> _Problems to work on_:
(a) In the homeschooling blog post, reproduce the passage word for word, starting with "So, here we" and going on through "never go back.".
(b) Decide whether each statement below agrees with the homeschooling blog post, answering yes or no and quoting the deciding words. (i) The family expects to start the next year's materials in April. (ii) Before this week, the writer already knew a good deal about Socrates and Aristotle. (iii) One of the children in the house is a 2nd grader.

> _Page extract_:
——
So, here we are in the last week of March and I now have a 1st grader, a 3rd grader and a 5th grader in the house. Amazing! I can hardly believe how much fun we have had along the way and to see them eagerly digging through books and devising new projects to take their learning farther just melts me where I stand. I never really believed it would be this good - I hoped it would, but I didn't really think it could happen to us. It did. God is good. I hope we never go back.

Friday, February 12, 2010

Homeschooling with preschoolers

Hello, again! I can't believe how long it has been since I blogged. I will try to be better. Life has been such an adventure this last year! Now all of our boxes are unpacked and we are finally settled in our home. School has continued and we are nearly done with our first year's work. I am ordering our next year's materials next month so we should begin in April. We can hardly wait! I think I can definitely say that our homeschool experiment has been a total success. We are happy and healthy, our home is clean (shocking!) and our minds are full of a lot of new and wonderful things. I can't believe how much I have been learning, too! For instance, this week we read about Alexander the Great, Socrates, Aristotle and Archimedes (just to name a few.) I knew almost nothing about all of these men. It is so embarrassing to see the gaping holes in my own education. I can't explain how I feel as I see the excitement on little faces as they discuss the philosophers and ancient kings, or as they hear and recognize some great work of music or a literary phrase they remember from our studies. It's safe to say that I am jealous of my own children.
——
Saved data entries

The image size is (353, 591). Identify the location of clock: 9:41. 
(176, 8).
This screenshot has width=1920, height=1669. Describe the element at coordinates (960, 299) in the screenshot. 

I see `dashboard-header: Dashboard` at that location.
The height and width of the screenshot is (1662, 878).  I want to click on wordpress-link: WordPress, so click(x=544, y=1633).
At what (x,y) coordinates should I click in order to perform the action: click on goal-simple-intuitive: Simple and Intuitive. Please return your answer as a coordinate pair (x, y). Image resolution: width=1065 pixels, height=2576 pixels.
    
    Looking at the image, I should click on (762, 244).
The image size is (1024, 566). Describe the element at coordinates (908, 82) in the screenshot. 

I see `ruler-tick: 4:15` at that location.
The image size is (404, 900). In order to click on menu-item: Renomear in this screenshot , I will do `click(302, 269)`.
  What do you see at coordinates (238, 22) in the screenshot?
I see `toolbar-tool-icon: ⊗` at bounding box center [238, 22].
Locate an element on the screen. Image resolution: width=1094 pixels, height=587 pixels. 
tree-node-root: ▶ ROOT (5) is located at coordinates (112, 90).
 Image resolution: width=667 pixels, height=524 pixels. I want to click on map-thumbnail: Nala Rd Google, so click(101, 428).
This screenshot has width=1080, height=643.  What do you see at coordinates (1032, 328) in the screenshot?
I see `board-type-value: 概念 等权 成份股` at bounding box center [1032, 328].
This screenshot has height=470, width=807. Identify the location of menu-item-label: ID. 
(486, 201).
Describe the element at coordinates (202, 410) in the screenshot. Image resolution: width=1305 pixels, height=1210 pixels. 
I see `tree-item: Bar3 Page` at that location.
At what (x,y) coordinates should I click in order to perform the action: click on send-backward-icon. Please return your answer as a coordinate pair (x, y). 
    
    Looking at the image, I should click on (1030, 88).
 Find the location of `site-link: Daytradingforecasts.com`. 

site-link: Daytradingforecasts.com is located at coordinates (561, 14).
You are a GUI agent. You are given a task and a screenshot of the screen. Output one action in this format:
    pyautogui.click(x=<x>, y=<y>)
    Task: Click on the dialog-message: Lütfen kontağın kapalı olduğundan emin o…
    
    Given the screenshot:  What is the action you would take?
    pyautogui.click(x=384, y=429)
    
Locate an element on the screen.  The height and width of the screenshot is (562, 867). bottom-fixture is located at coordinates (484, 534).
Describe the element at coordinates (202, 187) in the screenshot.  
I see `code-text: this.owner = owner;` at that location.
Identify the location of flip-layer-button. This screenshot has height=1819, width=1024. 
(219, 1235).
——
> _Results of the exercise_:
(a)
So, here we are in the last week of March and I now have a 1st grader, a 3rd grader and a 5th grader in the house. Amazing! I can hardly believe how much fun we have had along the way and to see them eagerly digging through books and devising new projects to take their learning farther just melts me where I stand. I never really believed it would be this good - I hoped it would, but I didn't really think it could happen to us. It did. God is good. I hope we never go back.

(b)
(i) Yes: "I am ordering our next year's materials next month so we should begin in April."
(ii) No: "I knew almost nothing about all of these men."
(iii) No: "I now have a 1st grader, a 3rd grader and a 5th grader in the house."